I have received data values for a spline (which was already fit to some ndvi data). I just have only the data points of the spline and do not know the function that the spline follows. My goal is to find the first and second derivatives of the fitted spline. After reading up several posts most suggests, using a finite difference method approximation to calculate the derivatives of the spline data points.
This can be achieved using pythons (numpy package) diff method which calculates the difference between successive data points.

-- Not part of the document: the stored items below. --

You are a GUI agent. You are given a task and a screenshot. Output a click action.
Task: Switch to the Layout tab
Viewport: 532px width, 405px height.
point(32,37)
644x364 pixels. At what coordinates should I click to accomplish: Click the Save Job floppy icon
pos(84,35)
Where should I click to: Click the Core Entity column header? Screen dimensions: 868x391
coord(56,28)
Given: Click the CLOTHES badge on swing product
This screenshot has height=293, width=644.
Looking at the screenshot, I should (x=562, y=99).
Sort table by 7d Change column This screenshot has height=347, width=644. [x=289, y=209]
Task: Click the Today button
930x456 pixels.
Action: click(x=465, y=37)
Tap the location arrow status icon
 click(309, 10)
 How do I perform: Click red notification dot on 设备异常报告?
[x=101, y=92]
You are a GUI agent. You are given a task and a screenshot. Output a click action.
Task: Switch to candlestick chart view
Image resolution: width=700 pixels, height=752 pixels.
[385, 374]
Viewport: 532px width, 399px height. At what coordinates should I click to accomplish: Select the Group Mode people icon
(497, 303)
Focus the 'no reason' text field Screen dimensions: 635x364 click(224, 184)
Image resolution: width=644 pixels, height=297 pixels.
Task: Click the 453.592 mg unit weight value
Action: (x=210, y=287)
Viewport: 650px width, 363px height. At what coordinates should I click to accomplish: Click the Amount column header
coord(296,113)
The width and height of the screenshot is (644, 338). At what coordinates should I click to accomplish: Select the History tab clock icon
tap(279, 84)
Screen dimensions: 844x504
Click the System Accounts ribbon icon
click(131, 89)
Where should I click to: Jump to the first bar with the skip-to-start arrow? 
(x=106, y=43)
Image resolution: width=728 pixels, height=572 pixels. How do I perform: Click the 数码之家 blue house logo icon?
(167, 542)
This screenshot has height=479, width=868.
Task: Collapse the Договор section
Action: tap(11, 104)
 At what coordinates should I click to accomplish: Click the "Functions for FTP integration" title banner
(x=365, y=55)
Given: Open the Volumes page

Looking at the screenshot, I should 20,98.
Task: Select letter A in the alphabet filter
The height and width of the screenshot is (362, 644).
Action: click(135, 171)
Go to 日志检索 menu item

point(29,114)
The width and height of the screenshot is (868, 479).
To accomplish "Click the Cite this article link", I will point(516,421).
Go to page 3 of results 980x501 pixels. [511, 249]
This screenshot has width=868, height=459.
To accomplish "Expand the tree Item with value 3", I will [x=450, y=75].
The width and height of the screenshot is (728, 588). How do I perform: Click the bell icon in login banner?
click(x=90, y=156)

(out[i] = a[i+1] - a[i]) where a is an array. From what I presume the derivative should be the difference in successive points divide by delta x (which is one day in this situation).
ndvi_vals = df['fitted.values'].to_numpy() successive_diff = np.diff(ndvi_vals) #deravative = successive_diff / 1 day ndvi_derv = successive_diff / 1
This part of the code calculates this. However, when I plot the original spline and its derivative, it's not what I expected. The first derivative has a far smaller amplitude and is well below the spline. It doesn't, for example, look similar to how a sin function and its derivative (cos function) would look like. Any ideas about what I may be doing wrong?.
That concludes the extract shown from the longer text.